[RECORDS SHOWN]
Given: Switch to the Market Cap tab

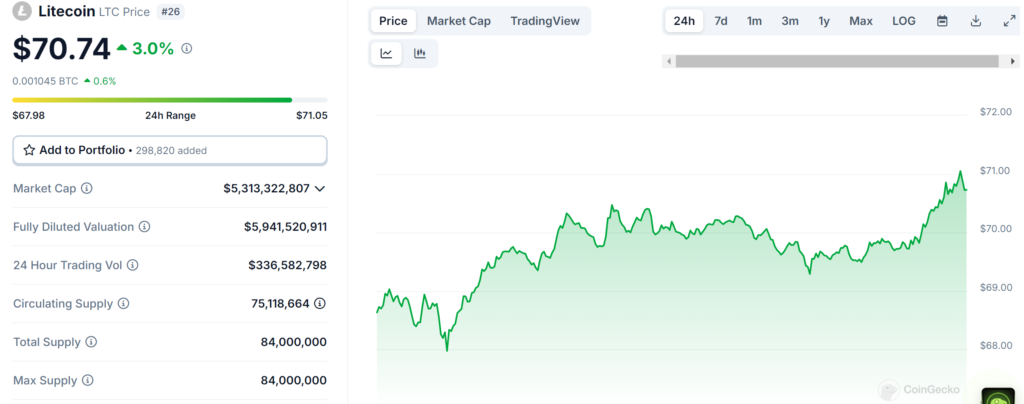Looking at the screenshot, I should pos(458,21).
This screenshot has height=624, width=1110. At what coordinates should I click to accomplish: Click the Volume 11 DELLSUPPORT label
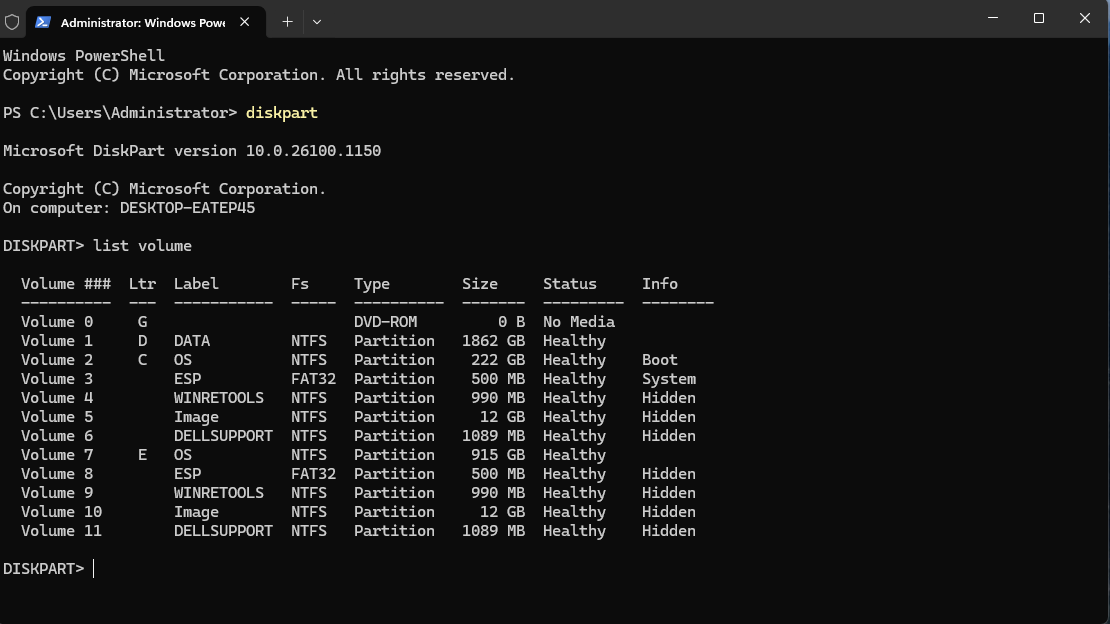pos(223,531)
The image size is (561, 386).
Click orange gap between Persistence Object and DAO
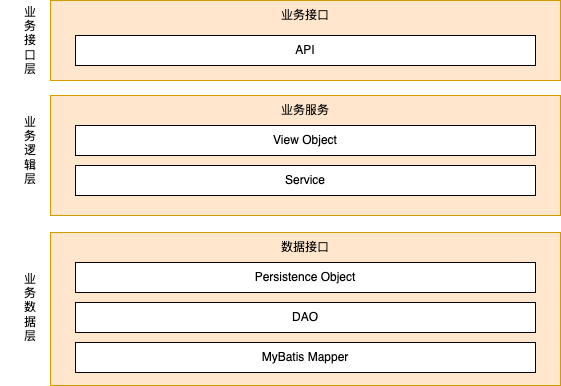(305, 298)
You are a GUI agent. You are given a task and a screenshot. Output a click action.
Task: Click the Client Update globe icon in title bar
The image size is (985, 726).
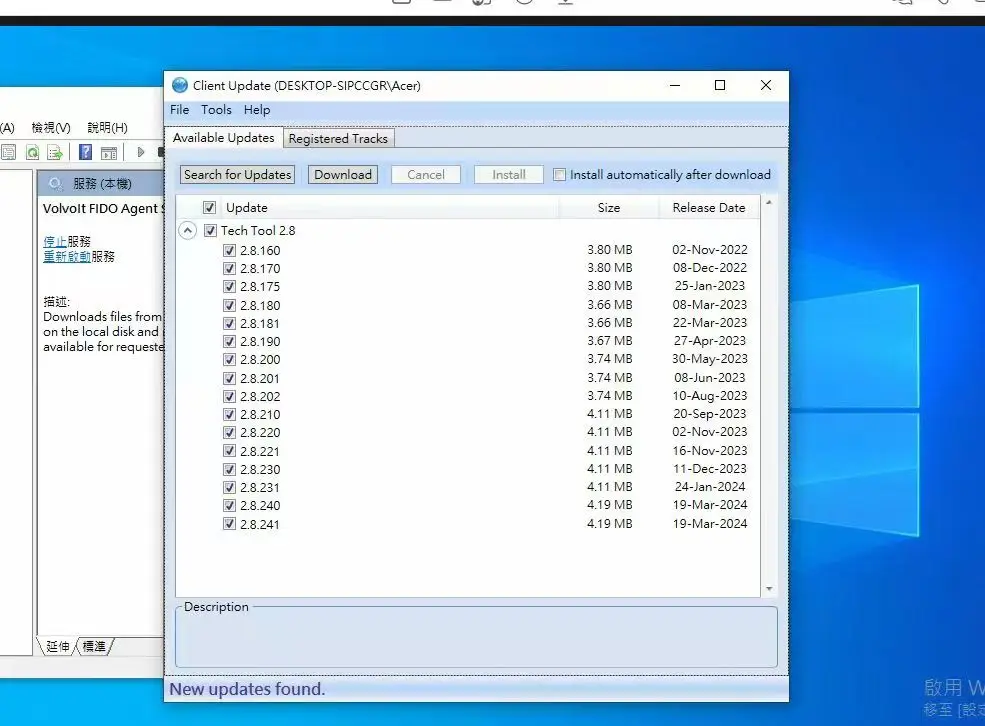pyautogui.click(x=180, y=86)
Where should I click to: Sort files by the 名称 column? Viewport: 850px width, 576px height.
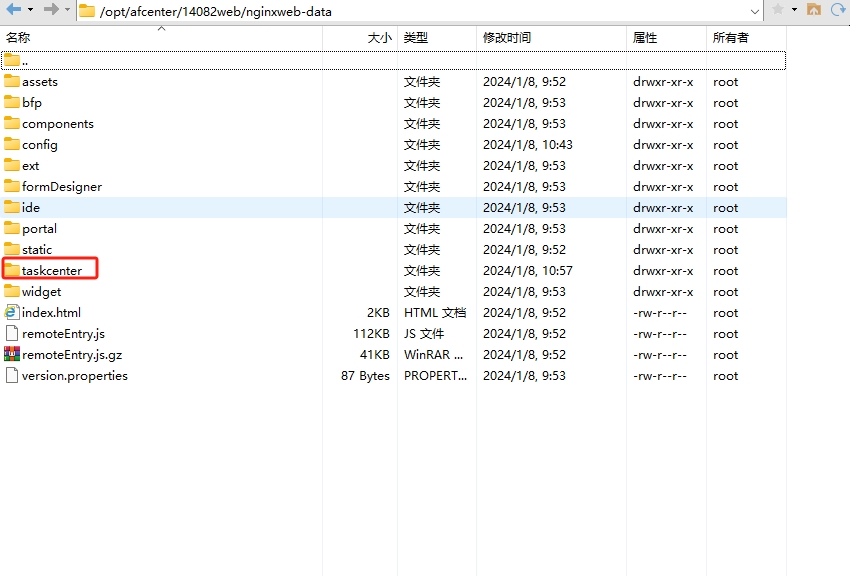18,37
[/RECORDS SHOWN]
### PROBLEM
Omit the pictures and give the material again, exactly and in full.

### EXERCISE SOLUTION
Given: Switch to the Market Cap tab

Looking at the screenshot, I should pos(458,21).
This screenshot has height=624, width=1110. At what coordinates should I click to accomplish: Click the Volume 11 DELLSUPPORT label
pos(223,531)
The image size is (561, 386).
Click orange gap between Persistence Object and DAO
(305, 298)
You are a GUI agent. You are given a task and a screenshot. Output a click action.
Task: Click the Client Update globe icon in title bar
The image size is (985, 726).
pyautogui.click(x=180, y=86)
Where should I click to: Sort files by the 名称 column? Viewport: 850px width, 576px height.
18,37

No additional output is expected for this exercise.